The whole ethos of local radio appears to have changed. Local radio, like local newspapers, no longer seems to be a desired element in our society. Bigger and better, and from miles away, is what seems to be getting the thumbs up nowadays. We have had columns in the papers extolling the virtues of less and bigger, rather than local and relevant.
When we went into radio back in the 1980s, the ambition was to have local radio for local areas and it was meant to be independent, which was reflected in the name "IRTC". That appears to have gone. We have Scottish Radio Holdings, UTV, Communicor and the newspapers getting in on the act and taking over the smaller stations, which will no doubt hold a local ethos for as long as it suits these companies. After that, as has happened in other countries, we will get radio which emanates from a common studio, with local advertisements input at the advertisement breaks as the only real local element.

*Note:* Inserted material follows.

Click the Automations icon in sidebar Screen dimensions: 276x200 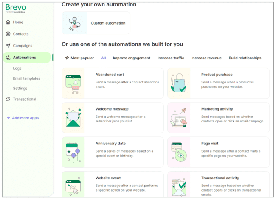point(8,58)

One can see what is happening currently on Sky TV, where the programmes are common to all viewers but the advertisements for Ireland are inserted into the broadcast at the relevant time. We would suggest that was not envisaged in the 1988 legislation. The title of the BCI document, Regulating for Pluralism and Diversity in Broadcasting - The Way Forward, does not appear to be relevant to decisions made by BCI as diversity and pluralism appear to have gone out of the whole concept. If one looks at the ownership of many of our local radio stations, Scottish Radio Holdings, UTV, Independent Newspapers and Denis O'Brien's Communicor are very much in evidence. There was a time when the legislation required that no company should achieve dominance in the radio media and newspapers were not encouraged, or indeed allowed, to become major shareholders.
There is another point we believe is worth mentioning. As a result of the decision of the BCI, over 20 members of the staff of Radio Kilkenny were made redundant. This, according to BCI, was not its concern but it cost us in the region of €250,000 in redundancy payments and, in turn, it will cost the Exchequer €75,000 in repayments to our company, together with the ongoing cost of unemployment payments to our staff as long as they remain unemployed. That is an element which does not appear to have entered into the equation at all.
Where now for Radio Kilkenny? We have written to the BCI requesting a community licence for Kilkenny city and county. The BCI says that is not possible for at least 12 months. We do not accept this and we point to the situation in Tipperary mid-west, where a community licence has already been awarded.
I ask the Chairman, Deputies and Senators for their support in achieving this goal. We believe no other agency of the State could close down a viable business, put staff out of work and hand the business to another company free of charge when the going market price for such a business would appear to be in excess of €10 million.
We, at Radio Kilkenny, feel robbed of our enterprise, our assets and the goodwill of our community involvement. The Taoiseach and other Ministers laud voluntarism. It was lauded at the Special Olympics by Denis O' Brien. However, it appears that in our own case a voluntary organisation which makes a financial success of a community enterprise is fair game for big business to come and take it from us.
I thank the committee members for listening to our concerns and experiences. I and my colleagues will answer any questions they might have but I appeal to them once again to support our quest for a community licence. We have the expertise and the infrastructure but, most importantly, we have the resolve and the passion and we will succeed.